**Задание 1**
Замени «Омутнинске» на «Вятке» в отрывке о карьере Алибекова и приведи его часть от слов «Второй факт касается» до слов «Организации п/я А-1063.» включительно.
**Задание 2**
Преврати записи от начала до строки с «Click warning icon» включительно в CSV из двух столбцов, instruction и response: по одной строке на каждую запись, её текст и её ответ помести каждый в отдельное поле в кавычках, а переносы строк замени пробелами.

**Фрагмент текста**
——————————
Второй факт касается К. Алибекова, непосредственного заместителя Калинина,
сменившего на этом посту Воробьёва. Алибеков, казах по национальности,
производил впечатление очень скромного молодого человека. Впервые я увидел его
ещё в Оболенске, куда он приезжал для зашиты кандидатской диссертации,
руководителем которой был Воробьёв. Диссертация почти всем показалась очень
слабой, но сделали скидку на то, что Алибеков выполнял её в "глубинке", в
Омутнинске, где он возглавлял опытную базу. Затем Алибекова, как "перспективного
и энергичного руководителя", перевели в Степногорск (Казахстан), а оттуда взяли
сразу на должность заместителя начальника Организации п/я А-1063.
Все это
произошло буквально за несколько лет
В Москву Алибеков приехал с готовой
докторской диссертацией, оказавшейся по существу простым опытно-промышленным
регламентом. Поскольку защита проходила в совете под председательством Уракова,
то, естественно, что она прошла блестяще. Однако в экспертном совете диссертация
встретила большие возражения и только благодаря уговорам Калинина и настояниям
Быкова была рекомендована к утверждению. Здесь опять-таки сыграли роль молодость
соискателя, разговоры о том, как трудно сделать докторскую в глуши и, конечно,
высокое положение Алибекова, в руках которого оказалась вся наука Организации
п/я А-1063. В последующем Алибеков возглавлял (по совместительству?)
ВНИИбиохиммашпроект и стал даже членом правления какого-то банка. Как
развивались все эти и последующие события, я точно не знаю. Мне известно лишь,
что неожиданно Алибеков демобилизовался, бросил в Москве все, уехал с семьей в
Алма-ату, а затем каким-то образом оказался за границей, где поведал миру обо
всем, что знал. А знал он больше Пасечника!
Как после всего этого Калинину удалось удержаться в своем кресле, остается лишь
гадать; любого другого с треском сняли бы за несравненно меньшие "просчеты в
подборе кадров". Скорее всего, сработало лобби в ВПК ("Ворон ворону глаз не
выклюет"!).
Третий факт относится к В.С. Кощееву, также причастному к нашей Проблеме, хотя
и не столь прямо, как два предыдущих деятеля. Вскоре после назначения на
должность начальника З-его Главного Управления МЗ СССР он уехал за границу и до
сих пор не вернулся домой. Говорят, что уехал он не с пустыми руками.
——————————
Данные о расположении слов и элементов
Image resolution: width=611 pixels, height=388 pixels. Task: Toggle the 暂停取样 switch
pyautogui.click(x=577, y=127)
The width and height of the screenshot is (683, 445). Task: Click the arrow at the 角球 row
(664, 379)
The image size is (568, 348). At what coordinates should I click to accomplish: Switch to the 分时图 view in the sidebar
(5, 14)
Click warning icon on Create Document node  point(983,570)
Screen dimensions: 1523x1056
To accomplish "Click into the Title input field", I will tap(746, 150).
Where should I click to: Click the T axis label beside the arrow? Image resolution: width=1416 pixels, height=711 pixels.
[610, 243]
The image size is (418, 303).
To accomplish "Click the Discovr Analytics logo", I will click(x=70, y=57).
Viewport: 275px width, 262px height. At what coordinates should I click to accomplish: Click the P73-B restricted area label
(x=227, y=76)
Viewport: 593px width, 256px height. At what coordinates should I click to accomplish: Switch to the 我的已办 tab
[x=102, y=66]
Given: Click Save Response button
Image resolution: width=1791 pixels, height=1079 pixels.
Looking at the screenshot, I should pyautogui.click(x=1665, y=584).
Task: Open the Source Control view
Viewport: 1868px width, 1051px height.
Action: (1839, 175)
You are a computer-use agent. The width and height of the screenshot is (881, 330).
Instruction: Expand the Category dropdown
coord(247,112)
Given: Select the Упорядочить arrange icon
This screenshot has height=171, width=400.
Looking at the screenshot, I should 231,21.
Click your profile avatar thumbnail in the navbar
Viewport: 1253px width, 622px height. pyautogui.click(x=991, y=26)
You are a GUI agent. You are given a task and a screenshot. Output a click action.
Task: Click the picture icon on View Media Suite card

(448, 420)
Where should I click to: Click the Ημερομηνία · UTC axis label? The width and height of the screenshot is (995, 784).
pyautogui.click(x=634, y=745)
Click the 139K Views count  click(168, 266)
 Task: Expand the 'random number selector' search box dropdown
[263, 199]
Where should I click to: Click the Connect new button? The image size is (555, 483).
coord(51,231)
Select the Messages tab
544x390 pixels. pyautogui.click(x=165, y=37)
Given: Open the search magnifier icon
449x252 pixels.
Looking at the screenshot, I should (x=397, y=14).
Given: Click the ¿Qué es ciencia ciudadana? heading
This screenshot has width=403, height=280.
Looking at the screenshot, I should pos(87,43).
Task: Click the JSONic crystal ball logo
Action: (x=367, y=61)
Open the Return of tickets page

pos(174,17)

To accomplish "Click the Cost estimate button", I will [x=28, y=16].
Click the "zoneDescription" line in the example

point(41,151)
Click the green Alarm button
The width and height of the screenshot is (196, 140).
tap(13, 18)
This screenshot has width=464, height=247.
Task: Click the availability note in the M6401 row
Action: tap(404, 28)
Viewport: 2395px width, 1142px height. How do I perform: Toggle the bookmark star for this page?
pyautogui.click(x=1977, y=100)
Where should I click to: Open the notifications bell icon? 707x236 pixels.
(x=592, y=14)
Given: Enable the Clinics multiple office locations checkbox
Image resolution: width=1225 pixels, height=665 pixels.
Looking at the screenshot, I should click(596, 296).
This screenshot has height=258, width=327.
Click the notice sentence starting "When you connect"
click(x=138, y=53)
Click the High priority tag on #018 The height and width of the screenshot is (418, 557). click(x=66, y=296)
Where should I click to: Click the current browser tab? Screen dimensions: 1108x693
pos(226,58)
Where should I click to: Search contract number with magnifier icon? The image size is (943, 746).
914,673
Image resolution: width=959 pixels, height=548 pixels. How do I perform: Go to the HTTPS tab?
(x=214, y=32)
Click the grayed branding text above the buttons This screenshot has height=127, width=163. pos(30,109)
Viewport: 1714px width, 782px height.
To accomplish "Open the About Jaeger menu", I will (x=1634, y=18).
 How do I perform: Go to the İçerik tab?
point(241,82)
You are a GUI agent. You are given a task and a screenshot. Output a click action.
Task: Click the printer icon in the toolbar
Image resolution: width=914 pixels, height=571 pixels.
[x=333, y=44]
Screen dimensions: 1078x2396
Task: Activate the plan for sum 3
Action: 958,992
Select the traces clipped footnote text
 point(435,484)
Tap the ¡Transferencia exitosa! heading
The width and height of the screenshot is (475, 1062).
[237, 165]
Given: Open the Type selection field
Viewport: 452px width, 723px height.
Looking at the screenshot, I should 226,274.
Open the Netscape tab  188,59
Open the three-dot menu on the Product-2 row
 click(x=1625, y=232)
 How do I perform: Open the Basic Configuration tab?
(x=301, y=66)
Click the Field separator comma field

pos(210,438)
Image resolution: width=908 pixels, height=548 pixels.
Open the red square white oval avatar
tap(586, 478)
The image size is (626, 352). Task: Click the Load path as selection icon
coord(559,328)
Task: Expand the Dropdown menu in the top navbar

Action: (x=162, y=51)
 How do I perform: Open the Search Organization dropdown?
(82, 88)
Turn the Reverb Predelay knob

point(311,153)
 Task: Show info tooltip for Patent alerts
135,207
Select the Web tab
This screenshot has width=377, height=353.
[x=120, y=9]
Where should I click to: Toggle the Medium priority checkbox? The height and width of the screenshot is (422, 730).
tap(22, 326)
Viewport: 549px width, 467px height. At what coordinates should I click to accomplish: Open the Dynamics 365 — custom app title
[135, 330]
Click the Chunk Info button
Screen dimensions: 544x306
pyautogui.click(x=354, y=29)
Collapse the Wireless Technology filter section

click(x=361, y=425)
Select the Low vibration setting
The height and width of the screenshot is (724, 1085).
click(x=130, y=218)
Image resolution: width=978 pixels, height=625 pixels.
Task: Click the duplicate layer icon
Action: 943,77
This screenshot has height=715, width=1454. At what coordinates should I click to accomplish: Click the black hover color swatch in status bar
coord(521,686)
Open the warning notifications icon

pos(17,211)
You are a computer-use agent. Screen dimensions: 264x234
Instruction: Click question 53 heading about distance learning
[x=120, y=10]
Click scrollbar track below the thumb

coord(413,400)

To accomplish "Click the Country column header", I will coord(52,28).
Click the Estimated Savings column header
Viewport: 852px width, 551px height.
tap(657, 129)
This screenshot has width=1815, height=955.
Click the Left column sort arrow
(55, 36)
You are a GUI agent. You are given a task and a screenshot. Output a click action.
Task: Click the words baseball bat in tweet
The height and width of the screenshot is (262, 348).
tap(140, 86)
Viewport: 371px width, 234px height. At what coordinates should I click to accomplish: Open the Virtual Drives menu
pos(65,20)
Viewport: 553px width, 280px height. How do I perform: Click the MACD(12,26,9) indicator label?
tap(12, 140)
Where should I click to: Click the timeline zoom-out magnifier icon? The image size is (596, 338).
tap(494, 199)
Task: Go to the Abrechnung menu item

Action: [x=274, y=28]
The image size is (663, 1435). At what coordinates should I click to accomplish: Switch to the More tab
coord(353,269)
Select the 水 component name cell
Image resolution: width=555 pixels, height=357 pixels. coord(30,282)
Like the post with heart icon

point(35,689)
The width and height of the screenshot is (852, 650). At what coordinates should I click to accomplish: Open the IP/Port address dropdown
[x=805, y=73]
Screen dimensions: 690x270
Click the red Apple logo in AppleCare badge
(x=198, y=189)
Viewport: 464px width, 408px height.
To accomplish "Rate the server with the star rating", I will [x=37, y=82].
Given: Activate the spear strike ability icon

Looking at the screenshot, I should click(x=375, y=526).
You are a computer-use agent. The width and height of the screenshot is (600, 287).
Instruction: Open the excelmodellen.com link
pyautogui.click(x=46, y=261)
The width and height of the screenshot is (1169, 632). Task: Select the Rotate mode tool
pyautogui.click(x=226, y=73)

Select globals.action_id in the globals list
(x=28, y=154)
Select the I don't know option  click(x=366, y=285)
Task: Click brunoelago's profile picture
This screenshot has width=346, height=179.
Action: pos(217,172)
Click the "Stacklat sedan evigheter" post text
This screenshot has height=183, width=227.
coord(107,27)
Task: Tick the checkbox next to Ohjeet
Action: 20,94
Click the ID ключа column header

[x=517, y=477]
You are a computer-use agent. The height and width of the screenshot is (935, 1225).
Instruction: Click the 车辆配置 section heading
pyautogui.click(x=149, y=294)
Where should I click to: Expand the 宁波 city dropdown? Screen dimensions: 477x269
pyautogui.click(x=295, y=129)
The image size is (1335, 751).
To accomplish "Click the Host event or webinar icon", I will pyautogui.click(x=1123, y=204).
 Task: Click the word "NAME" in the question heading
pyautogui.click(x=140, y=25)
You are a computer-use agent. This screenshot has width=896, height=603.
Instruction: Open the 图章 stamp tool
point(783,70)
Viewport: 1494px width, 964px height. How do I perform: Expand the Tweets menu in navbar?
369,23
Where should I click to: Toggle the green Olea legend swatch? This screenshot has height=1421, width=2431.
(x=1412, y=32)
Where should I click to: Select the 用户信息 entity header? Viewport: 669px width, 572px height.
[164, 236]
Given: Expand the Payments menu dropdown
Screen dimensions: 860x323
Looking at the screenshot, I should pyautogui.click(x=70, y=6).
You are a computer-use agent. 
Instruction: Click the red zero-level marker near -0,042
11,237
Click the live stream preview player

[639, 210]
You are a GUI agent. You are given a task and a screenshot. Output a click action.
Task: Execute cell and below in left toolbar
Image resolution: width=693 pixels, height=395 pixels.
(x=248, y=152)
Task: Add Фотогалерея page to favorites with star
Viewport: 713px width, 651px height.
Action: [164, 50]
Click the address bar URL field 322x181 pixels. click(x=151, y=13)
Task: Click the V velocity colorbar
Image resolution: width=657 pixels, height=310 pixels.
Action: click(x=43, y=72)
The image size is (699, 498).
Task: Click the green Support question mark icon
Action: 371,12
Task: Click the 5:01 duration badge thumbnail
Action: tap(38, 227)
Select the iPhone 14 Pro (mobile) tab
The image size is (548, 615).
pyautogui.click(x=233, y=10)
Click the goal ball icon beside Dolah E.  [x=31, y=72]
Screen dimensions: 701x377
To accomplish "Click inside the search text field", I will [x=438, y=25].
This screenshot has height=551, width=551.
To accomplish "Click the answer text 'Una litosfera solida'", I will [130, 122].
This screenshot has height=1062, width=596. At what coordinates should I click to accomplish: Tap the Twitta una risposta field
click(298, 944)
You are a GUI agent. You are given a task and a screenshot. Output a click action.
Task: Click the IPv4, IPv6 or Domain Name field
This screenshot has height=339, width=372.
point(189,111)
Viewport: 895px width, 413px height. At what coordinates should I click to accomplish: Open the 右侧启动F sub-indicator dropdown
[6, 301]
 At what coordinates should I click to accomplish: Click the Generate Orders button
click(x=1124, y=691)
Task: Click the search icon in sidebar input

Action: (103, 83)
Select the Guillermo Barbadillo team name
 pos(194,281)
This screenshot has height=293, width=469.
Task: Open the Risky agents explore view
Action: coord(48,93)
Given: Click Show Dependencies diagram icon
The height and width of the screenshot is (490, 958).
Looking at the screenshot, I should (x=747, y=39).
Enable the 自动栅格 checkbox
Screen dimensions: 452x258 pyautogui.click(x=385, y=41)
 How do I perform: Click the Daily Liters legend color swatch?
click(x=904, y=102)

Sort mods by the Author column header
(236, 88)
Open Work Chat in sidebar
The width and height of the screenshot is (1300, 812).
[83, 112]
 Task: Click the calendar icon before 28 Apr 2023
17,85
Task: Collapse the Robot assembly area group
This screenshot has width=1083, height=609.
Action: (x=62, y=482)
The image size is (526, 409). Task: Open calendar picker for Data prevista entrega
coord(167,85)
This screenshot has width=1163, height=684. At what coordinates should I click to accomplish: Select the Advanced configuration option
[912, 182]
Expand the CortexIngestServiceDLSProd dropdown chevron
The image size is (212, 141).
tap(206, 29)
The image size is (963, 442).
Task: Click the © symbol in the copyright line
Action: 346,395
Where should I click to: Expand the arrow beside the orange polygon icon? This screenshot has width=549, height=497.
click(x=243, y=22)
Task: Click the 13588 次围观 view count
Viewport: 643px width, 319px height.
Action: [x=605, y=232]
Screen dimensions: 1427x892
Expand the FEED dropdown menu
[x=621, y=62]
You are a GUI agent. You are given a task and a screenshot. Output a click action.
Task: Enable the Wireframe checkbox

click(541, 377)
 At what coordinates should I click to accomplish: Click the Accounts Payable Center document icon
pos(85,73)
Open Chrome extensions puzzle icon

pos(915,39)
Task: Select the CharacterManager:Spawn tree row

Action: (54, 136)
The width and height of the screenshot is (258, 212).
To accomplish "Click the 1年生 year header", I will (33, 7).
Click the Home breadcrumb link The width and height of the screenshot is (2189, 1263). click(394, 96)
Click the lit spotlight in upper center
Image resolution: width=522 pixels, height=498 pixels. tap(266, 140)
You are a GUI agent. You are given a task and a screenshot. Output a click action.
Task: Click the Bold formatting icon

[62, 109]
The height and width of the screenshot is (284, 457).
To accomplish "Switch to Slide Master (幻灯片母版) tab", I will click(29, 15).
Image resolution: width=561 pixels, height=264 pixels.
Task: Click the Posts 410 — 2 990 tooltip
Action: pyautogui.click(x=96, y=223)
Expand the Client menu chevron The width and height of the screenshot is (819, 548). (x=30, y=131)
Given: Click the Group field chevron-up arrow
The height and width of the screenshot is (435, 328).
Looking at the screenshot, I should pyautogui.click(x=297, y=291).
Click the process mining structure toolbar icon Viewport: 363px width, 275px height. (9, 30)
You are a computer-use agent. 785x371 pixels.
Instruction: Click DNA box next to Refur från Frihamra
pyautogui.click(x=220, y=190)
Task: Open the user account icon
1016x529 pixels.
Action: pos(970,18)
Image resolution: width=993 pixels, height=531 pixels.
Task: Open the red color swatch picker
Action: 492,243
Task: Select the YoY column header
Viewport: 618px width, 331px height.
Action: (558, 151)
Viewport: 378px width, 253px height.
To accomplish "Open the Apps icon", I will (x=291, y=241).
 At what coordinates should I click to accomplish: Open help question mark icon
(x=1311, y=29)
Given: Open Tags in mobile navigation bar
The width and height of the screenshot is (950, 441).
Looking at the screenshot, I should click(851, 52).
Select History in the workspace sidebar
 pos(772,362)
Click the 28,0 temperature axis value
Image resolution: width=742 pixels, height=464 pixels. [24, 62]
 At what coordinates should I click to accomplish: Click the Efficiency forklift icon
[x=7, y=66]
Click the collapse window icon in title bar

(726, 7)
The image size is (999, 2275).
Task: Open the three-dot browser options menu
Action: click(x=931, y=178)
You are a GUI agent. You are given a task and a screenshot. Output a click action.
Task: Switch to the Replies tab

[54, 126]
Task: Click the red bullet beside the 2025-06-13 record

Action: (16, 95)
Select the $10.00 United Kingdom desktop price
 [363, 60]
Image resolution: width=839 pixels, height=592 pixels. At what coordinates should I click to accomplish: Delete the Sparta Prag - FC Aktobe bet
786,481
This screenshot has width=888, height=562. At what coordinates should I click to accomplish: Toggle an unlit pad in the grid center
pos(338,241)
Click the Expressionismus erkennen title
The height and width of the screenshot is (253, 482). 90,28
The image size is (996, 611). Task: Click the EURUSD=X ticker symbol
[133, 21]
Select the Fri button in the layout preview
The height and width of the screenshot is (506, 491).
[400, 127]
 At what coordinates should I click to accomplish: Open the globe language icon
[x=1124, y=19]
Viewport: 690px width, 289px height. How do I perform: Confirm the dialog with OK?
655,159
——————————
**Результат выполнения 1**
Второй факт касается К. Алибекова, непосредственного заместителя Калинина,
сменившего на этом посту Воробьёва. Алибеков, казах по национальности,
производил впечатление очень скромного молодого человека. Впервые я увидел его
ещё в Оболенске, куда он приезжал для зашиты кандидатской диссертации,
руководителем которой был Воробьёв. Диссертация почти всем показалась очень
слабой, но сделали скидку на то, что Алибеков выполнял её в "глубинке", в
Вятке, где он возглавлял опытную базу. Затем Алибекова, как "перспективного
и энергичного руководителя", перевели в Степногорск (Казахстан), а оттуда взяли
сразу на должность заместителя начальника Организации п/я А-1063.

**Результат выполнения 2**
instruction,response
"Image resolution: width=611 pixels, height=388 pixels. Task: Toggle the 暂停取样 switch","pyautogui.click(x=577, y=127)"
"The width and height of the screenshot is (683, 445). Task: Click the arrow at the 角球 row","(664, 379)"
"The image size is (568, 348). At what coordinates should I click to accomplish: Switch to the 分时图 view in the sidebar","(5, 14)"
"Click warning icon on Create Document node","point(983,570)"